Trois points méritent d’être soulevés. Pour ce qui est de l’aide juridictionnelle d’abord, vous avez partiellement répondu en disant que le dispositif ne pourrait être effectif qu’à compter de 2015. C’est raisonnable, mais on peut tout de même s’interroger sur une transposition maintenant pour une mise en oeuvre en 2015. Et quel en sera le coût ? Vous l’évaluez entre 13 et 25 millions, mais d’autres vont jusqu’à 30 millions. C’est beaucoup. Comment cela sera-t-il pris en charge par votre budget ?
Ensuite, puisqu’il est désormais possible pour le témoin assisté d’avoir accès au dossier de la procédure, le secret de l’instruction n’est-il pas de plus en plus un secret de Polichinelle, quelque chose à quoi l’on s’accroche alors que l’on sait fort bien que son avenir est d’ores et déjà écrit – et qu’il n’est pas positif ?

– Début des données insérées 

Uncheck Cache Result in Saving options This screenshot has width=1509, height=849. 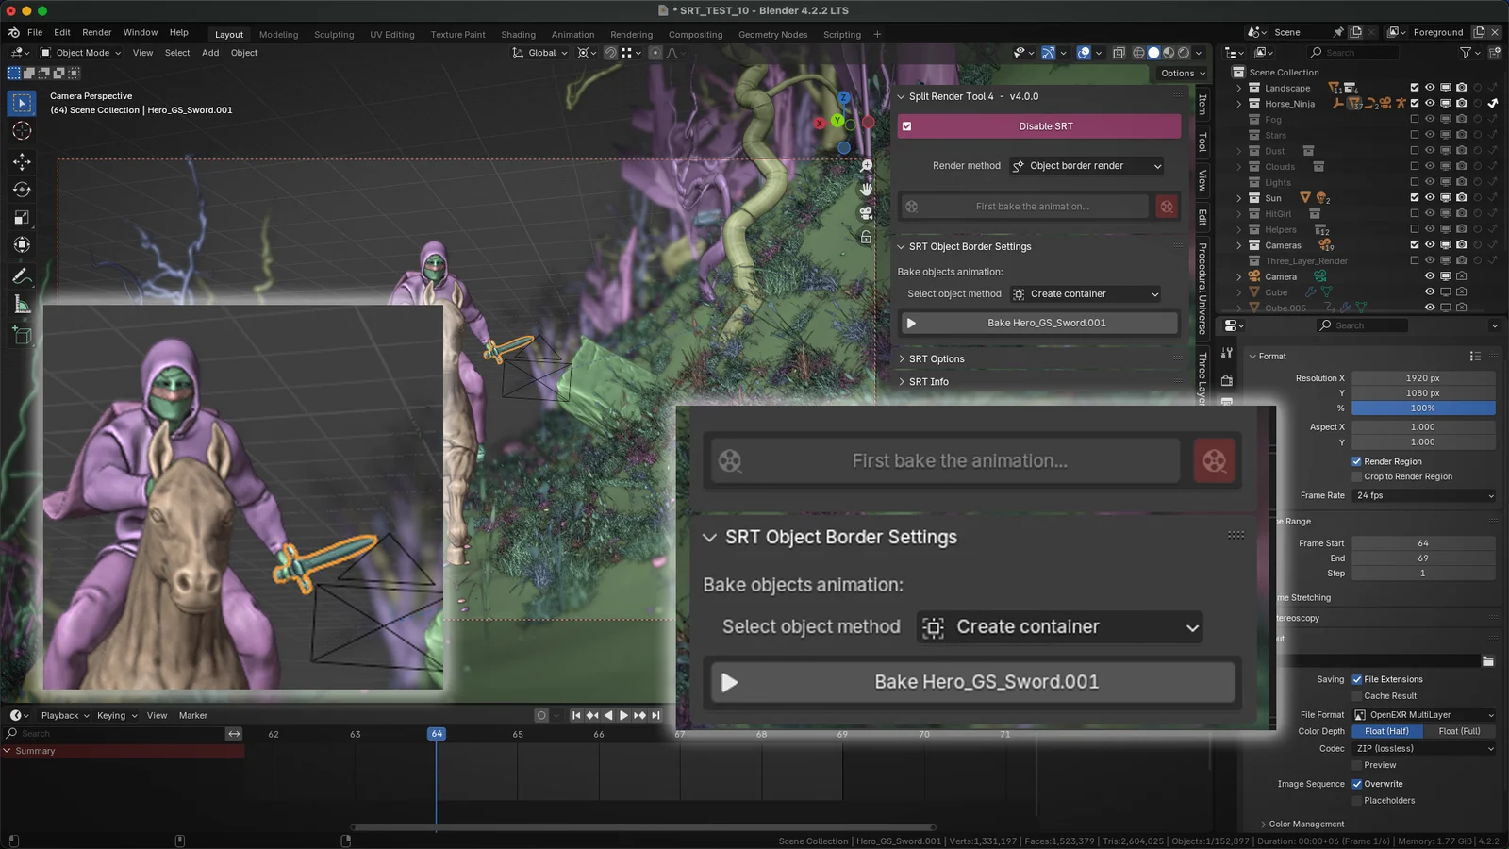(x=1358, y=695)
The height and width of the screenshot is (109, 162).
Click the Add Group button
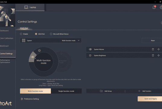point(106,91)
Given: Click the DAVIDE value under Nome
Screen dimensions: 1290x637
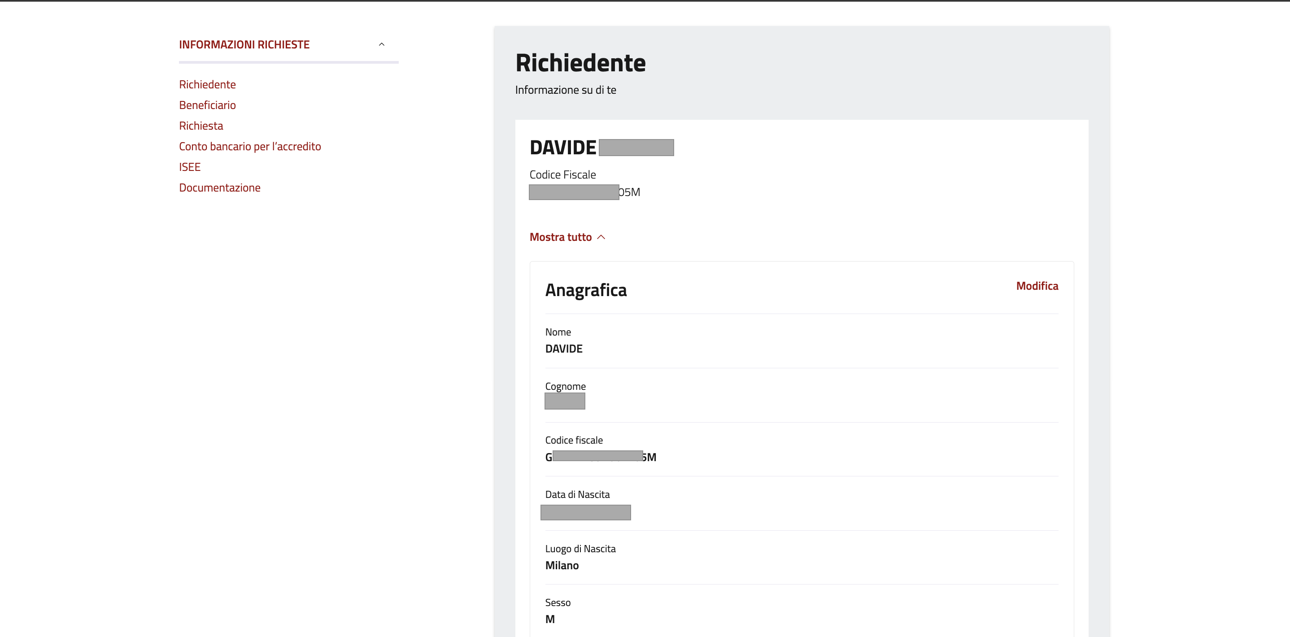Looking at the screenshot, I should pyautogui.click(x=564, y=349).
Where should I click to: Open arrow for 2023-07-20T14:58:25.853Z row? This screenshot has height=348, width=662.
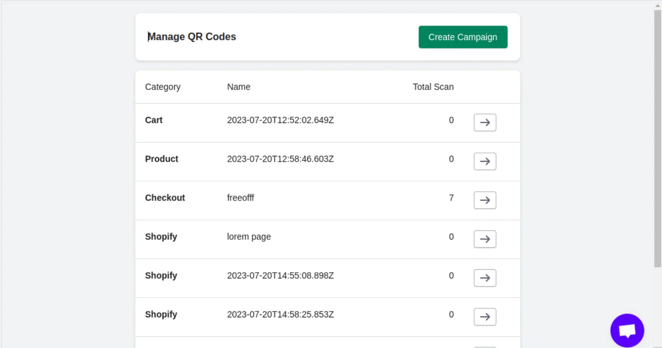click(485, 317)
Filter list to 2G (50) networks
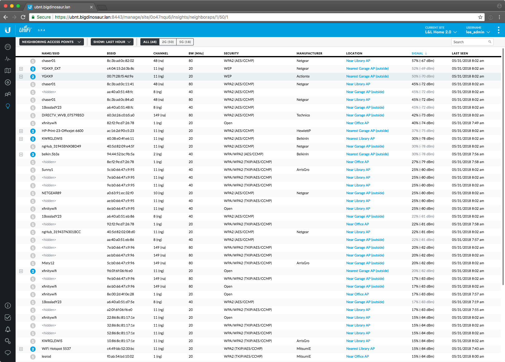Viewport: 505px width, 362px height. 168,42
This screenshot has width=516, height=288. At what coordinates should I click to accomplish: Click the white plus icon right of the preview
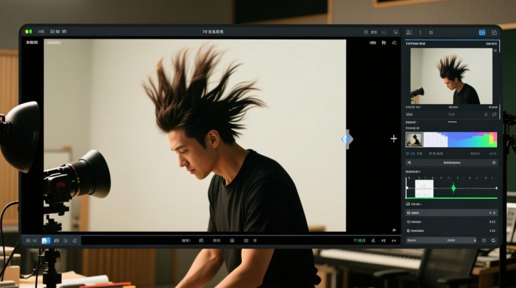[394, 139]
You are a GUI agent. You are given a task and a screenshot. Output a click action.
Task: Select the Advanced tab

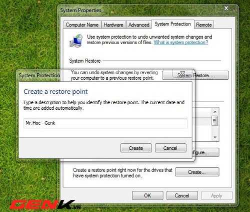click(139, 25)
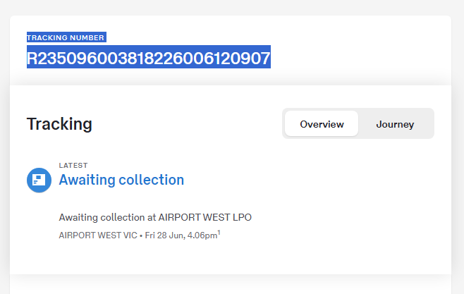Click the AIRPORT WEST VIC location text
Image resolution: width=464 pixels, height=294 pixels.
[x=97, y=235]
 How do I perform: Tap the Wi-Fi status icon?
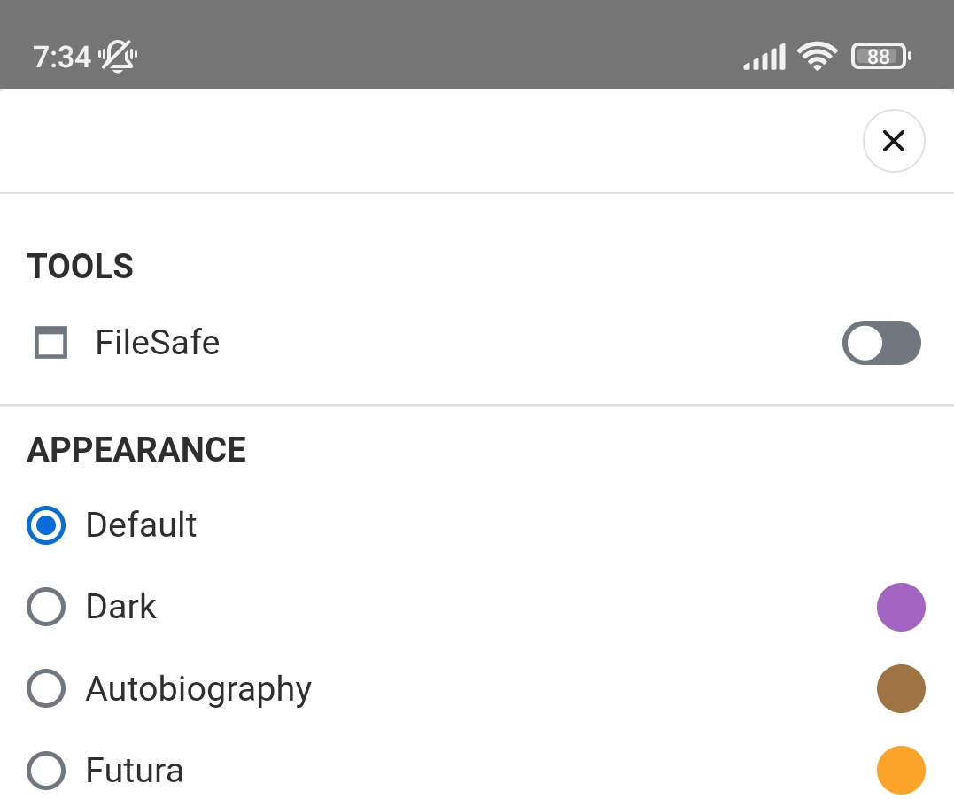[x=817, y=56]
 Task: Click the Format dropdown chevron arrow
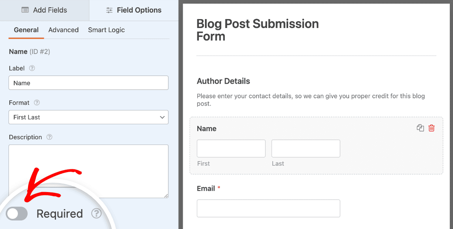(162, 117)
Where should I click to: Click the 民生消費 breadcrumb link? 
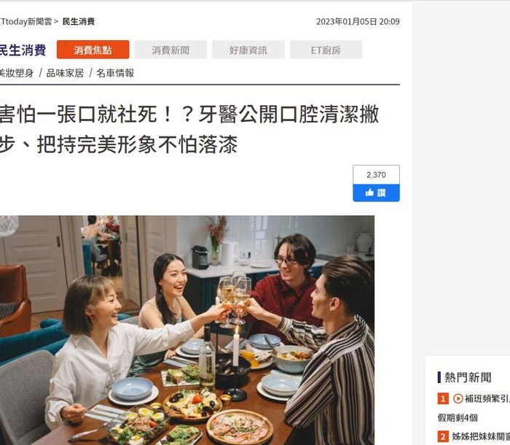(x=79, y=21)
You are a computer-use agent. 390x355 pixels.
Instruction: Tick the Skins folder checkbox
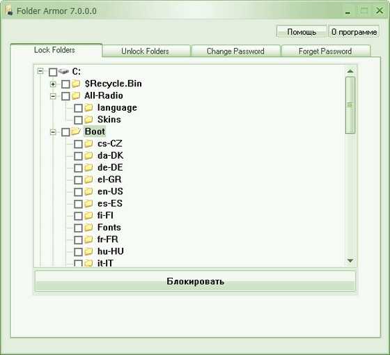(78, 120)
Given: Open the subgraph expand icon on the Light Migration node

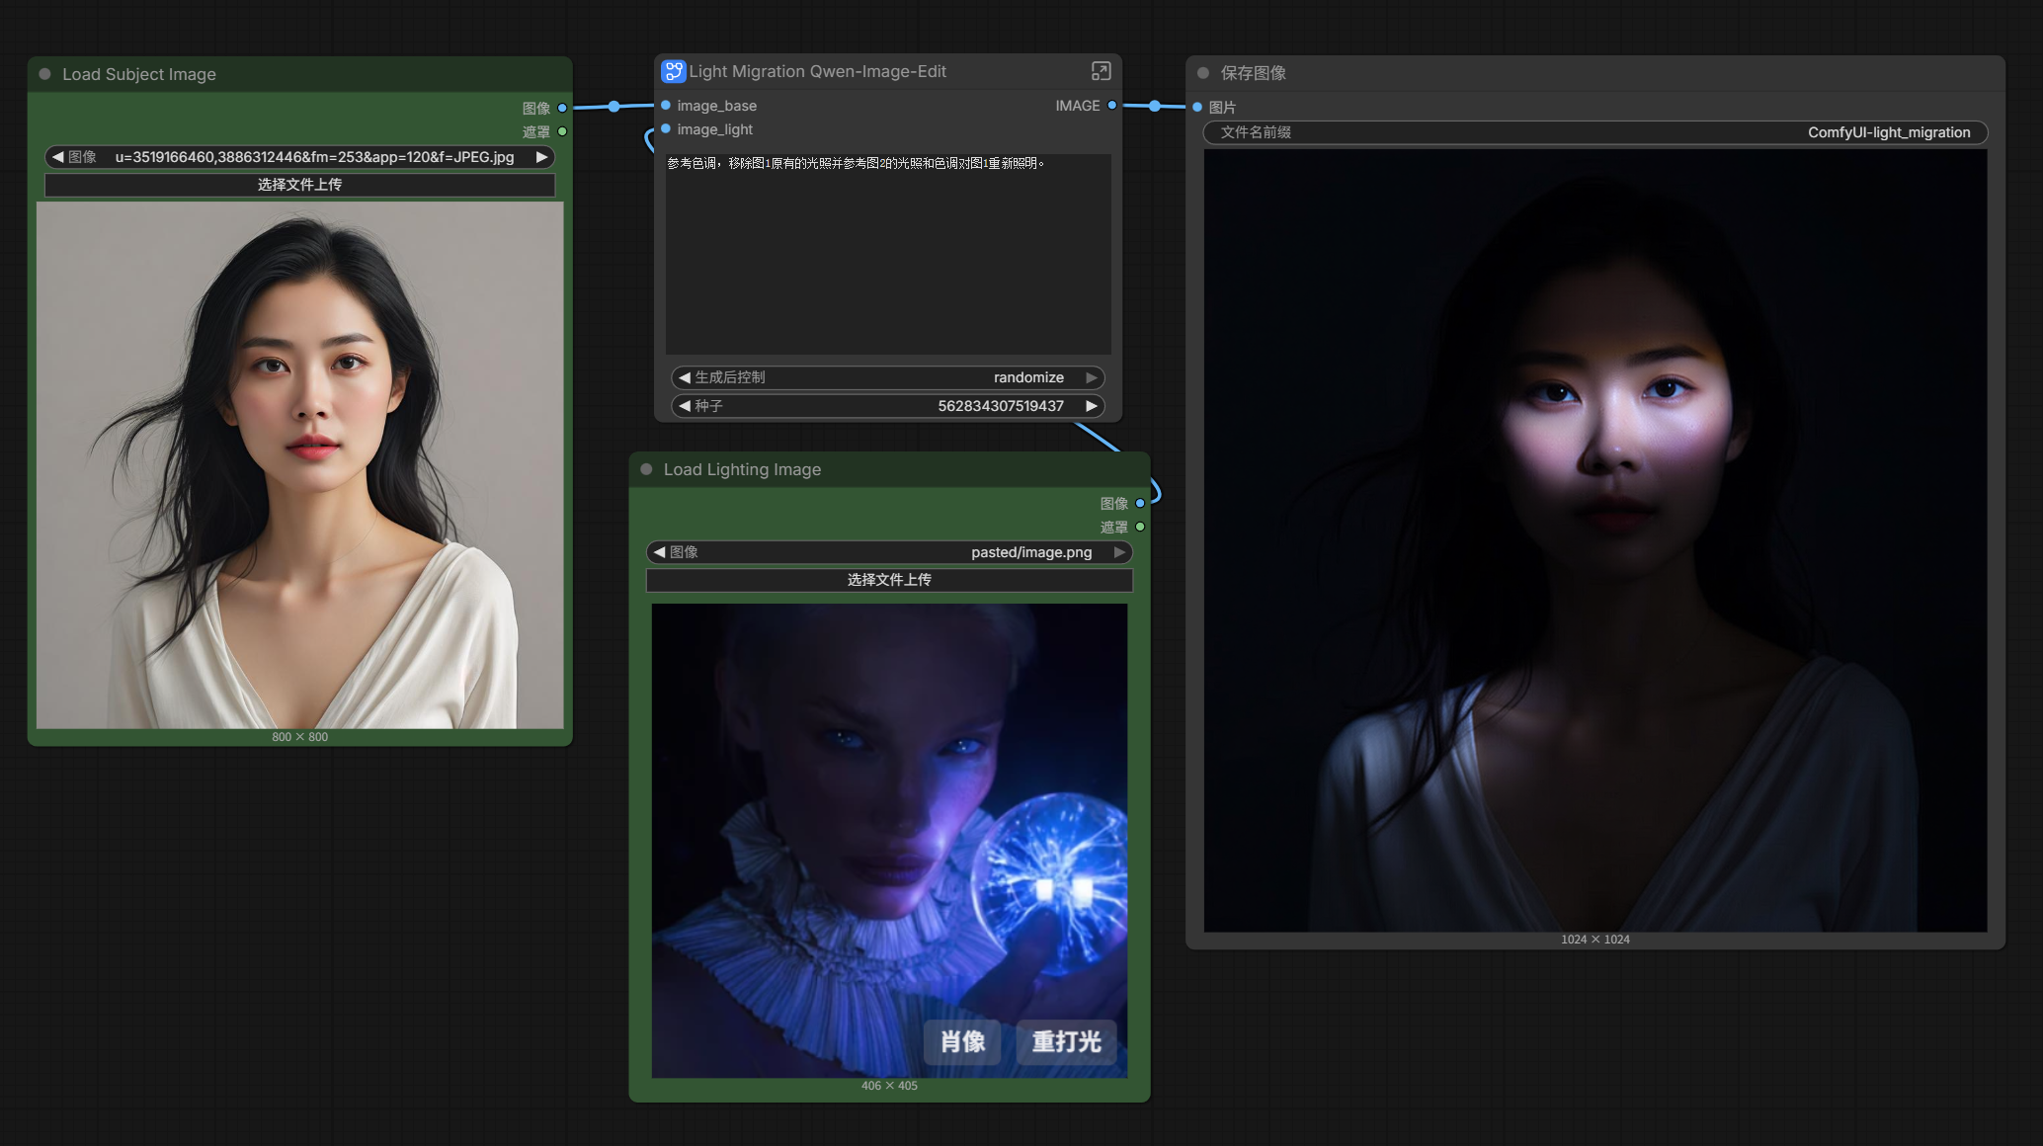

Enfin, j’en viens au délit d’escroquerie en bande organisée et à la prolongation de la garde à vue à quatre-vingt-seize heures, actuellement en vigueur. On nous a dit qu’il valait mieux suivre le Conseil constitutionnel et en rester au délai de quarante-huit heures. Finalement, nous avons transigé en commission des lois à soixante-douze heures. Et puis, heureuse surprise je l’avoue, la commission a donné tout à l’heure au titre de l’article 88 – nous y avons contribué – un avis favorable à l’amendement de notre rapporteure sur cette question. Il faudra nous assurer que nous irons au bout. En effet, les fonctionnaires des douanes notamment affirment qu’il ne serait pas possible de démontrer l’escroquerie en bande organisée en soixante-douze heures. Or l’escroquerie à la TVA coûte cher à notre pays. Les quatre-vingt-seize heures de garde à vue sont donc essentielles.
Vous l’aurez compris, madame la ministre, nous ne pouvons pas nous inscrire contre ce projet de loi qui permet de mettre en place dans notre droit positif des dispositions reconnues unanimement à l’échelle européenne comme étant nécessaires. Mais les incertitudes que j’ai pointées et dont vous-même ne niez pas la réalité, après les deux lectures en commission et après vous avoir entendue, conduisent notre groupe à une position d’abstention que nous espérons prospective. Si la commission mixte paritaire, à l’issue de nos débats, aboutit à une plus grande cohérence et une plus grande efficacité, cette position se transformera peut-être en vote positif… Mais nous n’en sommes pas là. Aujourd’hui, avec regret mais avec la certitude de contribuer utilement au débat, le groupe UMP s’abstiendra.